*** PAGE TEXT ***

While day-to-day finance operations are tough enough for any business in this climate, law firms are vulnerable because considerable amounts of cash are caught in lock-up. According to a recent survey of lawyers by Legal Week, twice as many respondents thought that lock-up would now lengthen as clients take longer to pay due to their own supplier commitments, compared to those respondents who did not feel things would change. If correct, this could endanger the financial position of firms that rarely maintain large capital reserves – and yet have high overheads including salaries, systems and premises costs.
Cash flow management will be key for finance leaders in law in these difficult months. They will need to find cost savings (stopping all non-critical cash outflows as quickly as possible) and carefully budget for the months ahead when income forecasting will be fiendishly tough amid likely on-going social restrictions. Firms are already making difficult cost-reduction decisions around staffing levels including reduced hours, furloughing certain team members or asking for people to take part-paid or unpaid leave. These decisions may extend across the firm, but finance leaders will be key to determining how far such efforts must go.
To achieve optimum cost management, finance leaders will need to be able to work with partners and HR/resourcing managers to understand changing levels of work input/output – this may not be easy if fee earners and partners whose work levels have dropped sharply feel they’re being scrutinised by ‘the accountants’. But fee earner input will be more important than ever and will require careful and sensitive interaction (see below).
It will help that many firms have implemented stronger strategies in recent times to manage cash flow. In a recent trend, some of the larger firms have been hiring heads of working capital with the leadership and strategy-level expertise to improve their firm’s working capital lifecycle. Firms that have taken this approach may find themselves in a more positive position to maintain the stronger cash-flow needed in these challenging times as process and policy improvements brought about by these individuals should lead to a reduction of lock-up and debtor days.

*** End of PAGE TEXT ***
*** INFORMATION SUPPLIED ***

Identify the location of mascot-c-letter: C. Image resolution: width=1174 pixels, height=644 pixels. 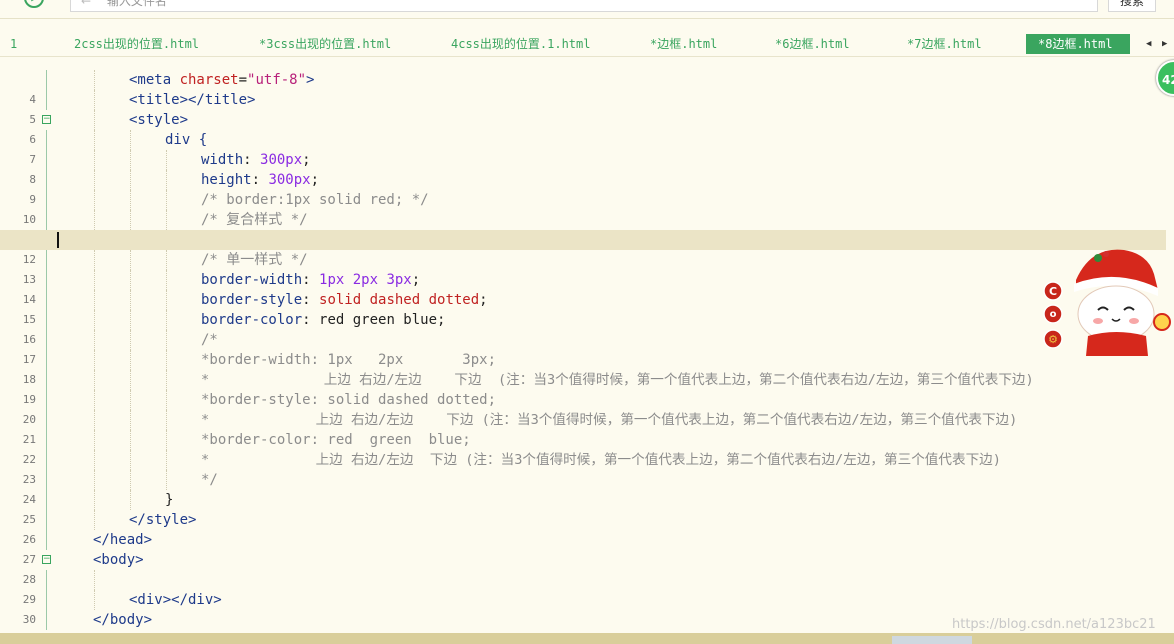
(1053, 292).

*** End of INFORMATION SUPPLIED ***

* _USING THE INFORMATION_
1: In the passage on law firm cash flow, what kind of leader have some larger firms been hiring?
2: List the overheads that the passage on law firm cash flow names as high costs for firms.

* _LIST OF SOLUTIONS_
1: Heads of working capital

2: Salaries, systems, and premises costs